Groundhogs, Germans, and the long human history of weather watching.
The groundhog festival seems to get bigger every year here in PA. I remember when there were only a few members of the “inner circle” with top hats, Victorian black coats and silly, fake aboriginal names like “Thunder Maker” and “Cloud Rider” up on that stage. This thing has really taken off since the “Groundhog Day” movie in 1993. The ever-growing numbers in the “inner circle” and flood of attendees prove that.
The custom comes here from German settlers, who, in the old country, may have looked for bears to awaken as a sign of spring. In southeastern PA, you can still find a few “Grundsow” Lodges, where for that morning only Pennsylvania Dutch is spoken. (Speak English there and receive a fine!) The dawn festival involves speeches, skits and traditional foods. I'd be willing to bet that the original was simply farmers checking out the critter’s burrow to see if he was out and about. If he was, the weather had probably been warm, and an early spring—a signal to get ready to plant--could be predicted.
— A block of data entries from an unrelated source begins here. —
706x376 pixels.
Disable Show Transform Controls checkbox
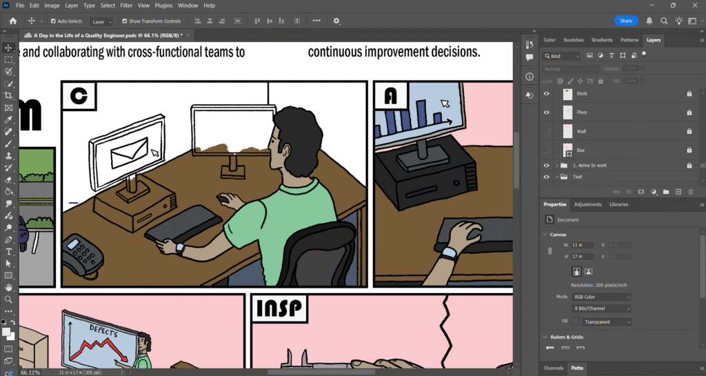point(125,21)
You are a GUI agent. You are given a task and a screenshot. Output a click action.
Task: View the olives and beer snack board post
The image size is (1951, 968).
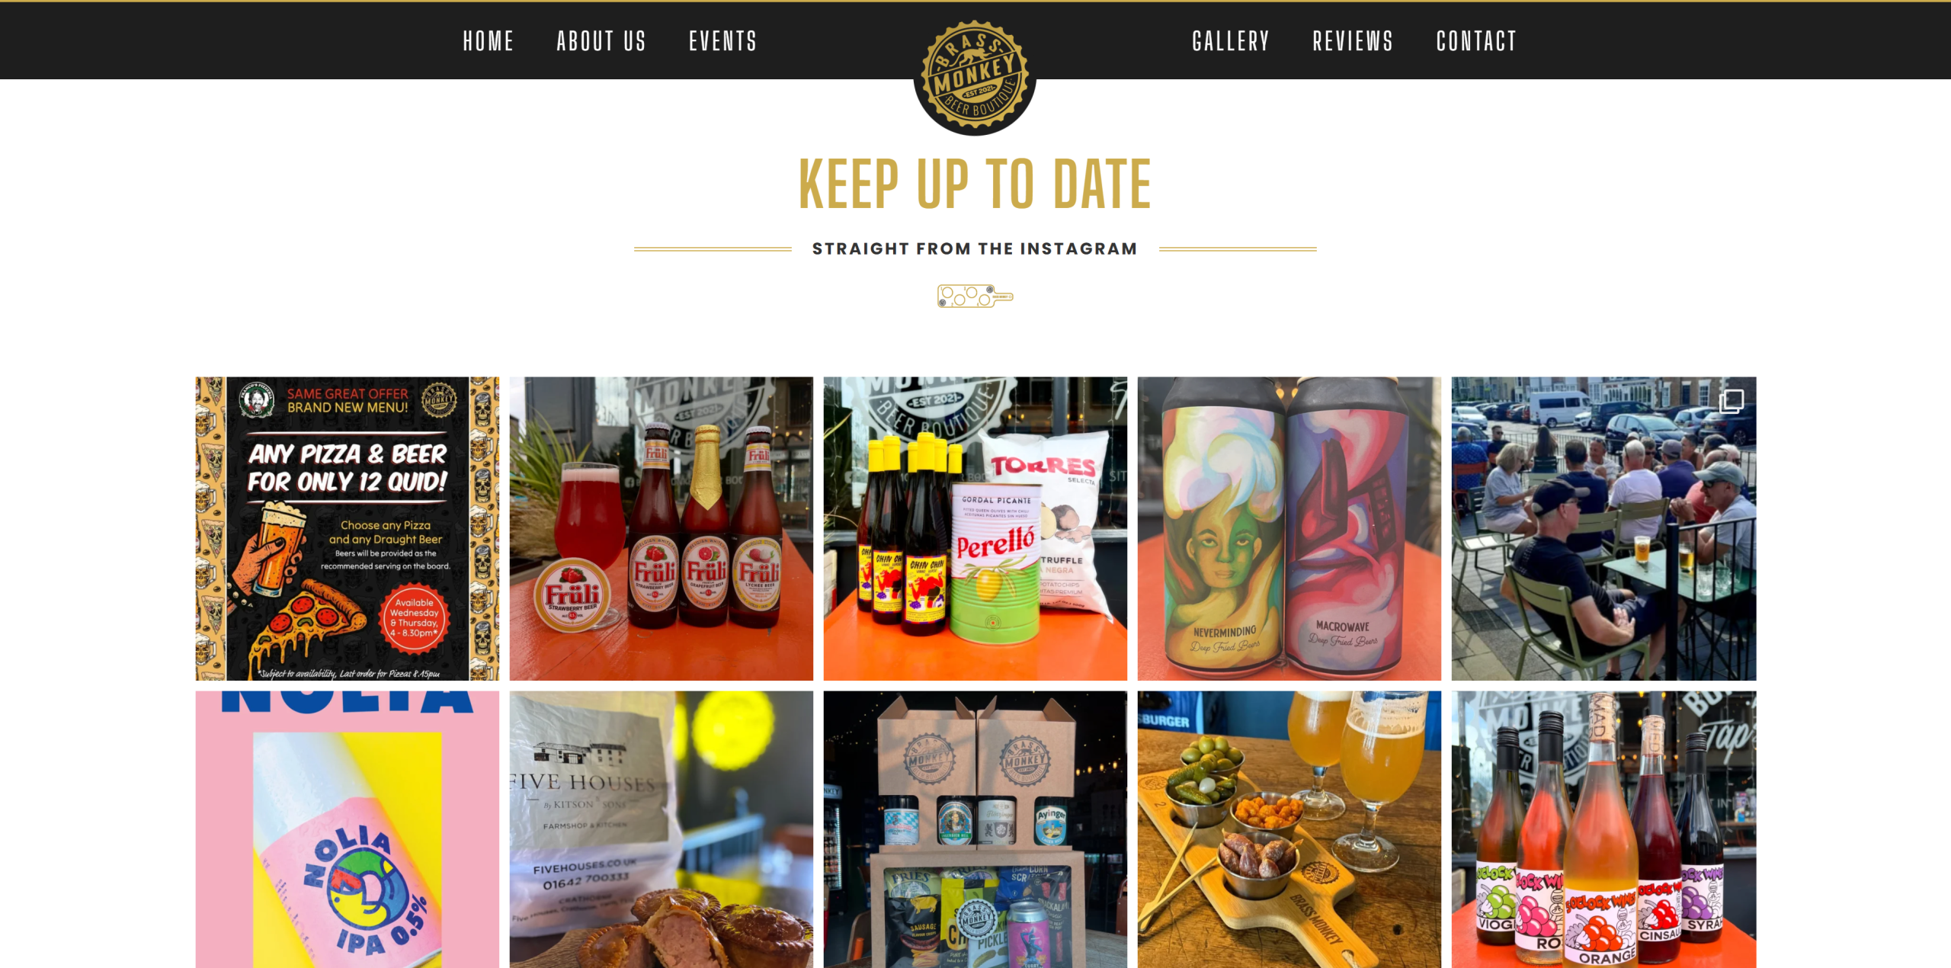pyautogui.click(x=1289, y=829)
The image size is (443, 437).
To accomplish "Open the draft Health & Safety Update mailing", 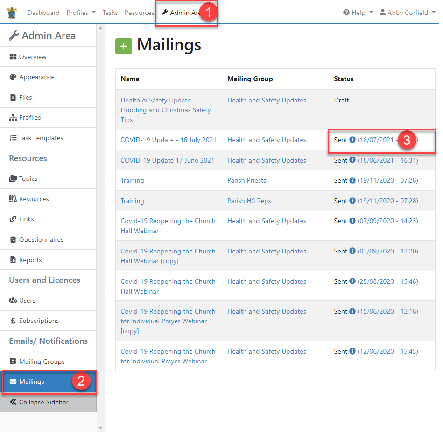I will tap(165, 110).
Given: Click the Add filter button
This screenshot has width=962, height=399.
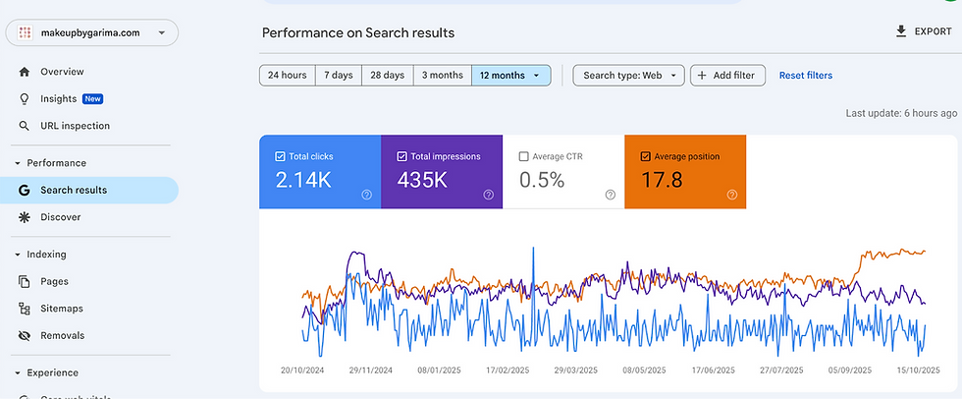Looking at the screenshot, I should coord(728,76).
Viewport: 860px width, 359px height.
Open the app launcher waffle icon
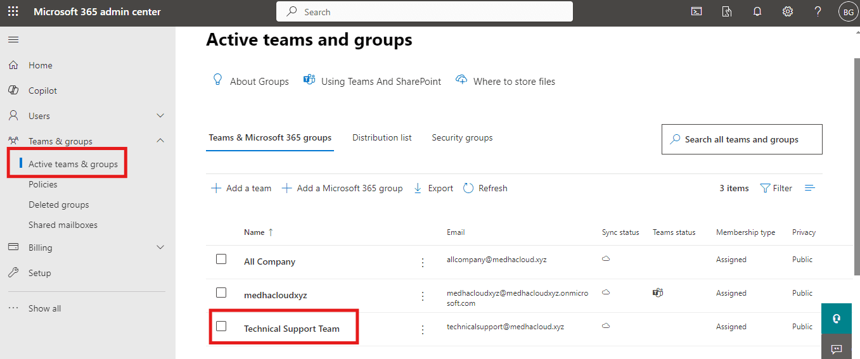point(13,12)
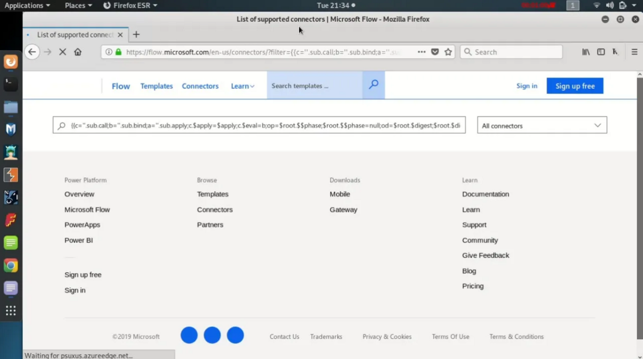This screenshot has width=643, height=359.
Task: Click the Search templates input field
Action: coord(313,86)
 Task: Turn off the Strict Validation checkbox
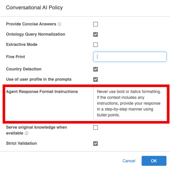[x=95, y=144]
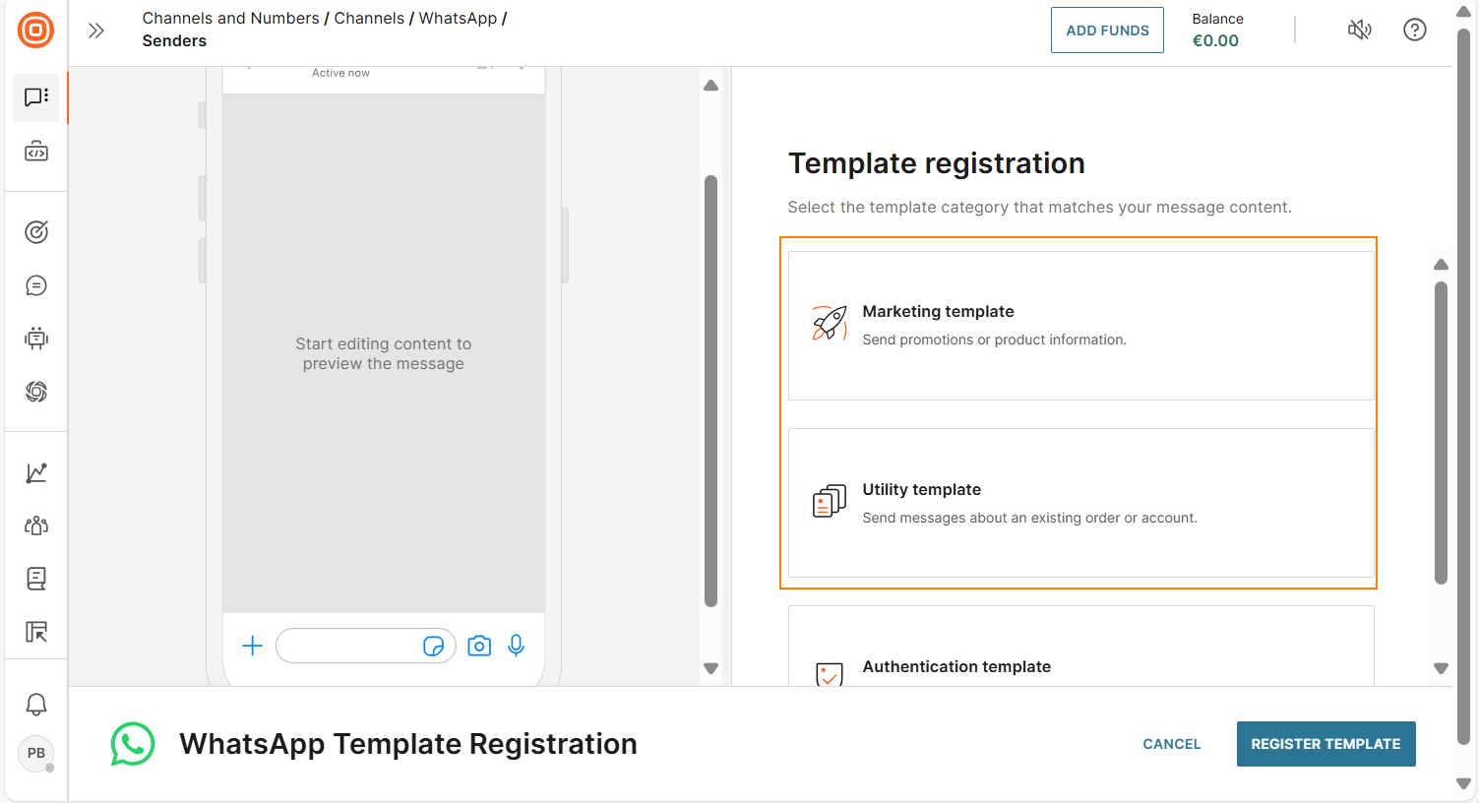Select the Marketing template category

click(x=1080, y=326)
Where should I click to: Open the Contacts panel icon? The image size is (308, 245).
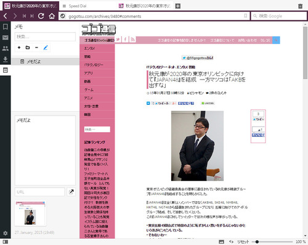tap(6, 48)
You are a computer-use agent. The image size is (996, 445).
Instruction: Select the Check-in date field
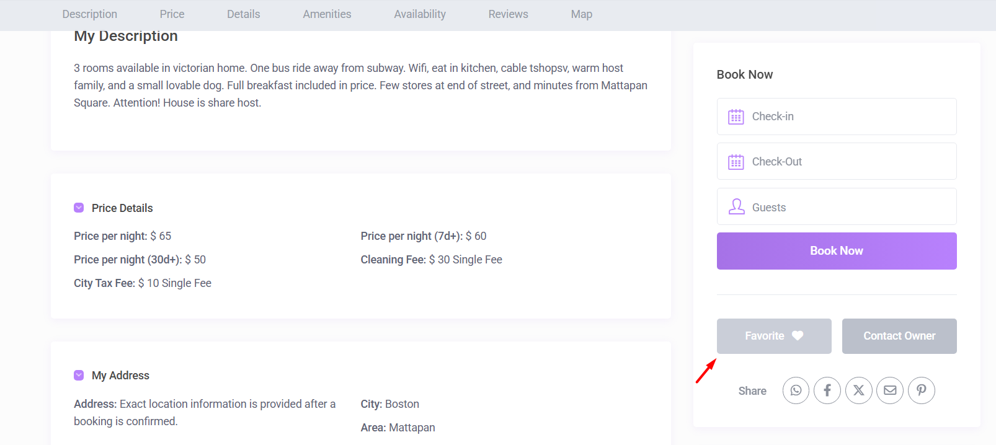point(850,117)
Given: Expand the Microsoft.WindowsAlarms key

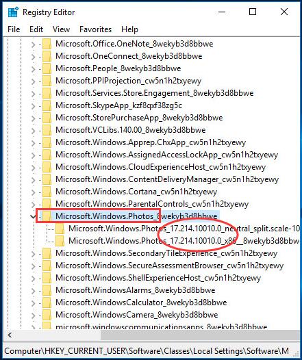Looking at the screenshot, I should click(34, 290).
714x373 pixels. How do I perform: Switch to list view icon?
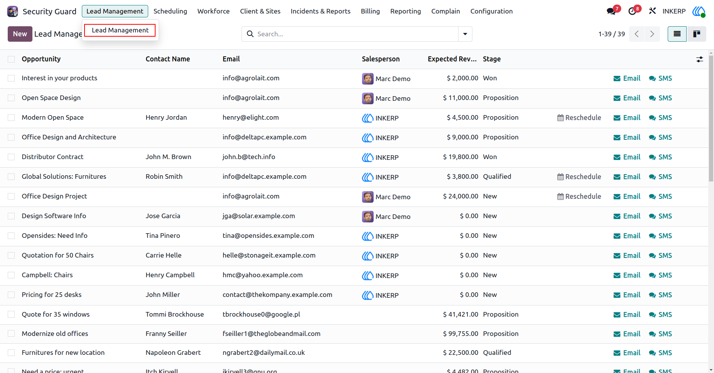[677, 34]
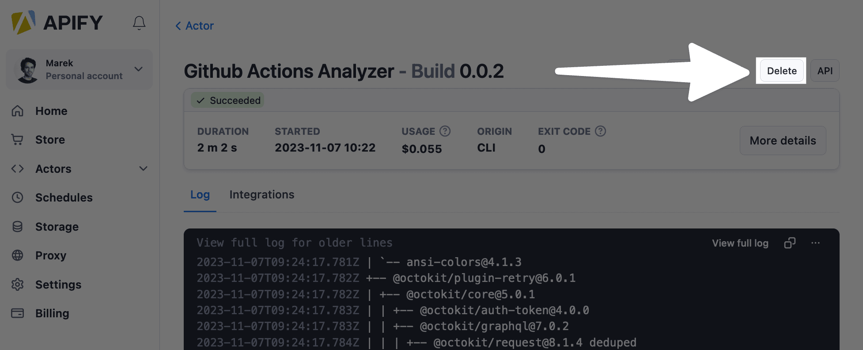Expand the Marek personal account dropdown
Screen dimensions: 863x350
click(x=138, y=69)
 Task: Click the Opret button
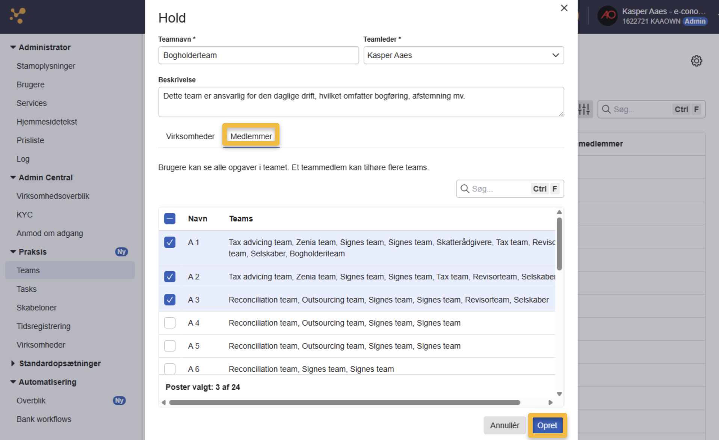(x=547, y=425)
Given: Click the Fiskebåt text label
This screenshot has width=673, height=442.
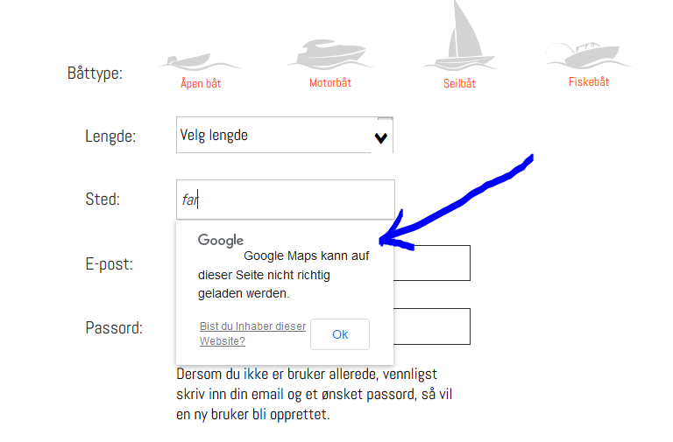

Phil is now, according to Punxsutawney legend, 120 years old, but anyone can see he’s been recently replaced. His newest incarnation is a slender young groundhog who first appeared on stage a few years back. (His little nose was running this morning, and I'm a little worried about his health.)
He replaced an earlier, massively obese old fellow who probably came to the end of his decade-in-captivity life span. The older groundhog was far less human friendly, and did wonderfully entertaining things, like peeing on his handlers and sometimes chewing on their gloved hands. To me these acts of defiance were an important part of the show. After all, they’d dragged the poor critter out of his nice warm cage in town and brought him out in the middle of fireworks, flashing cameras, TV lights and a host of enthusiastic people (many of them, I’m sorry to report, drunk) screaming at the top of their lungs: “Phil-Phil-Phil!”
Heck, such treatment would unnerve anybody, not to mention a poor, overweight groundhog. Of course, not being eaten after being dragged out of your warm burrow is a definite improvement over the treatment many groundhogs received in the protein-starved winter past.
February 2 is also Candlemas on the Christian calendar, a/k/a the Feast of the Purification of the Virgin. Besides that, in medieval times it was one of the “cross-quarter” days on which bills were paid, workers hired and contracts drawn, important in every long ago market town. Both the religious observance and the business deals go back even further, into pagan times. Even the most casual observer can see that the days are growing longer now, and of course, the ancients, who were formidable astronomers, had noticed. February 2, known as Imbolc in the Celtic calendar, was sacred to the red-haired Mother Goddess Bridget, who tended a magical cauldron, and was patroness of poetry, music, dance and all the “arts of civilization.” Weather prediction was part of her festival, too, as the time of the spring planting was of vital importance.